PROBLEM TO SOLVE — When you print the records below, keep every word exact and leave out the images.

RECORDS —
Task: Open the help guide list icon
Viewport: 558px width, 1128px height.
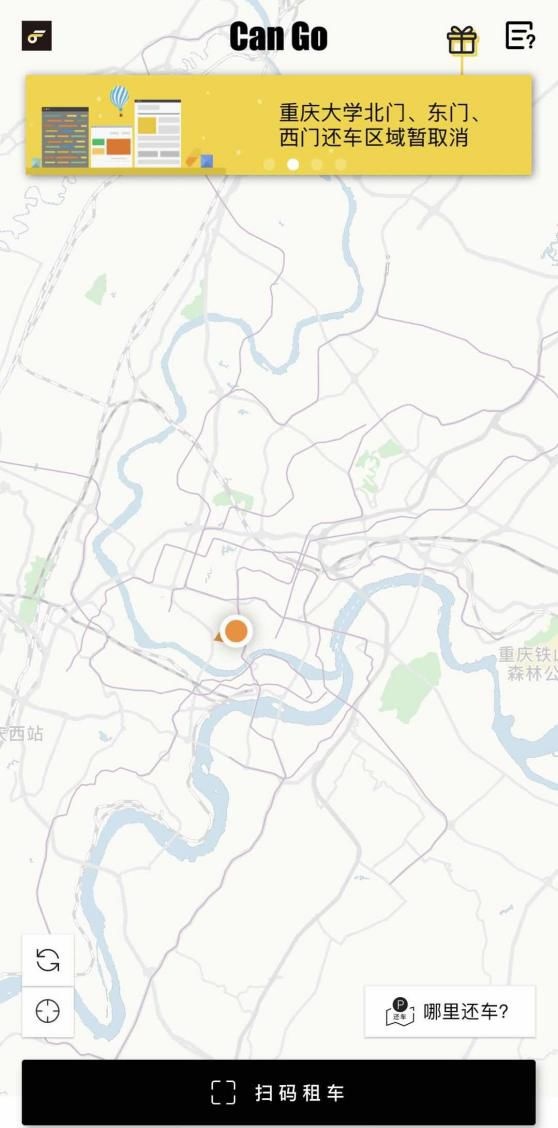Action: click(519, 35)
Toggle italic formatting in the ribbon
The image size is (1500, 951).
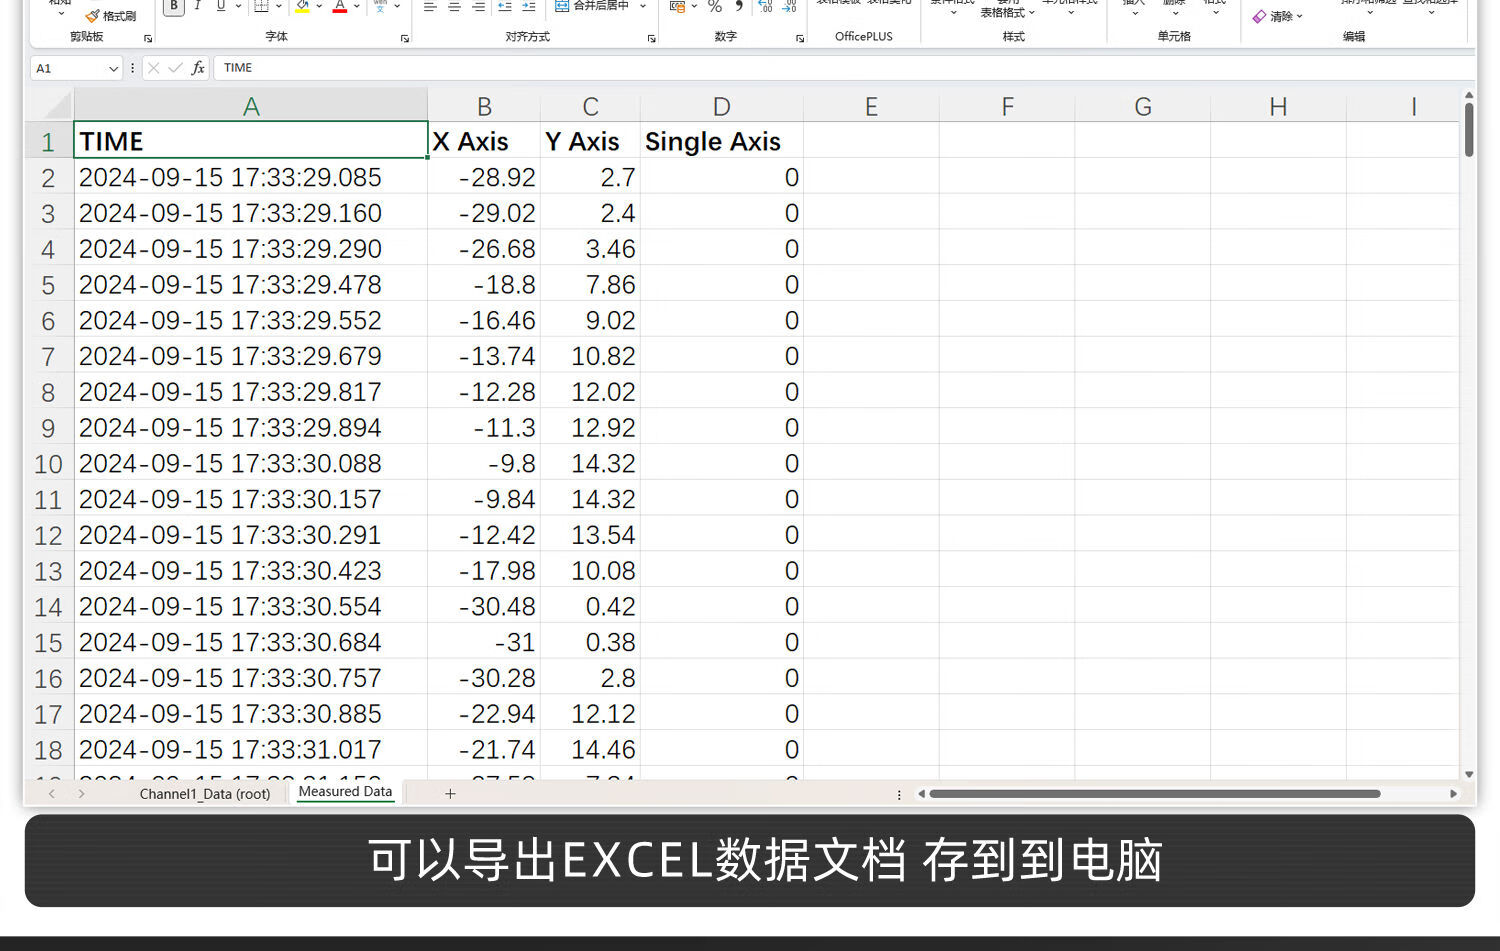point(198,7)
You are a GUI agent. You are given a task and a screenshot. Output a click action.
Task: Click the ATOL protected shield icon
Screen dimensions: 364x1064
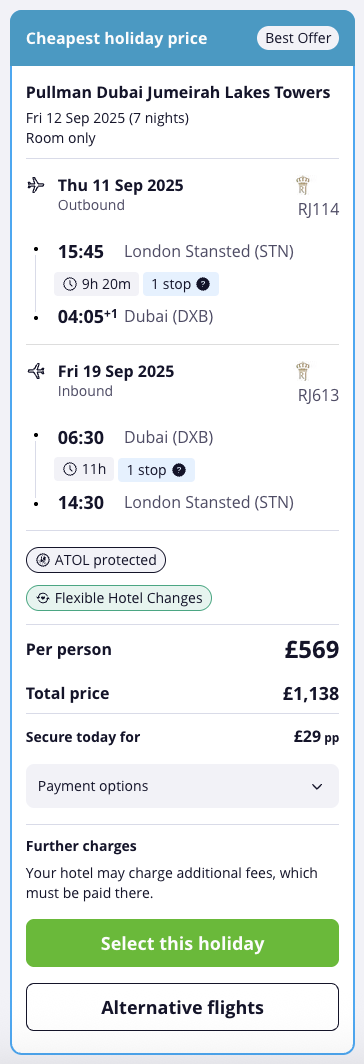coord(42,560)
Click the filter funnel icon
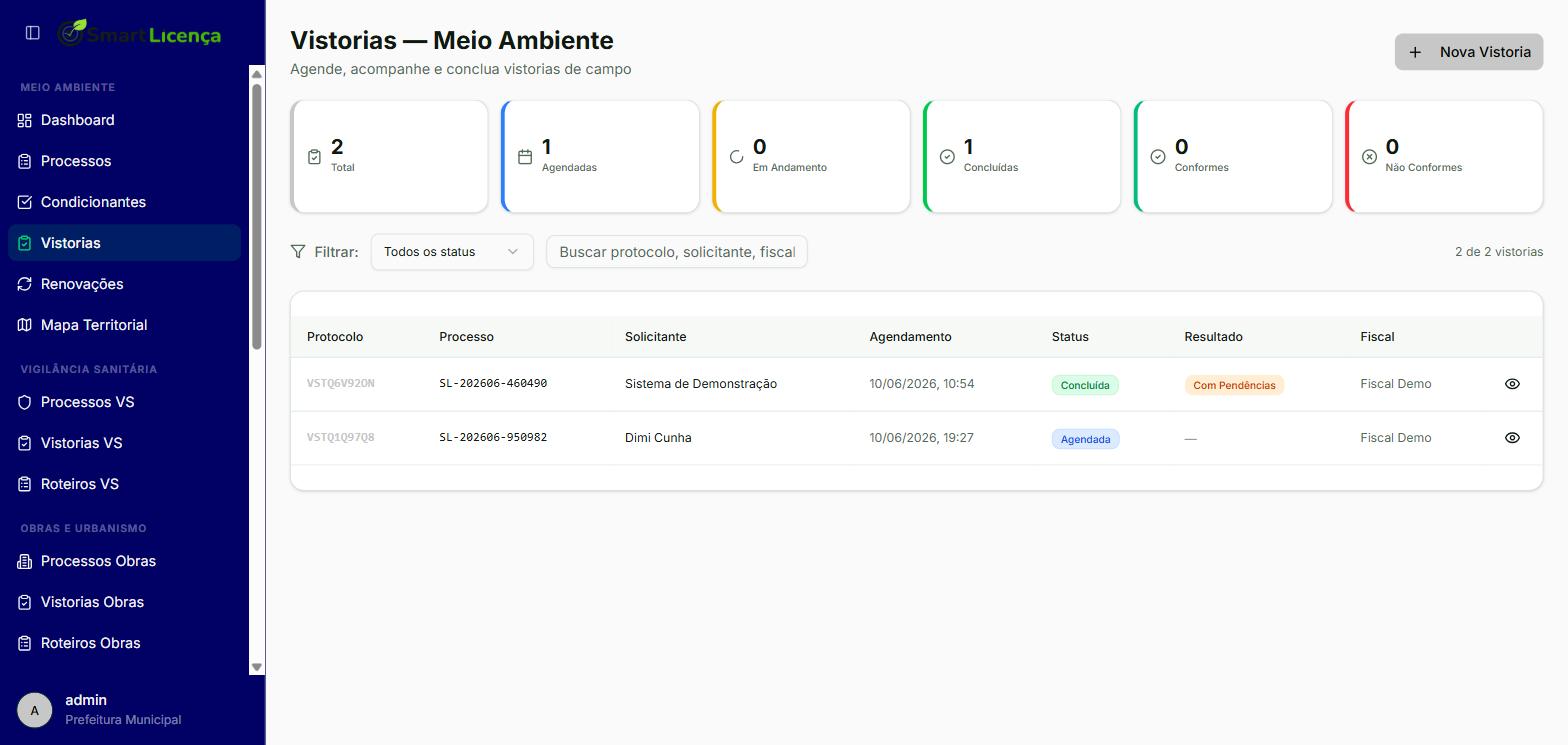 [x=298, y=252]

RESULT —
Task: Open the help guide list icon
Viewport: 558px width, 1128px height.
Action: click(519, 35)
Toggle italic formatting in the ribbon
The image size is (1500, 951).
point(198,7)
You are a GUI agent. You are given a task and a screenshot. Output a click action.
Task: Click the ATOL protected shield icon
Screen dimensions: 364x1064
coord(42,560)
Click the filter funnel icon
 [x=298, y=252]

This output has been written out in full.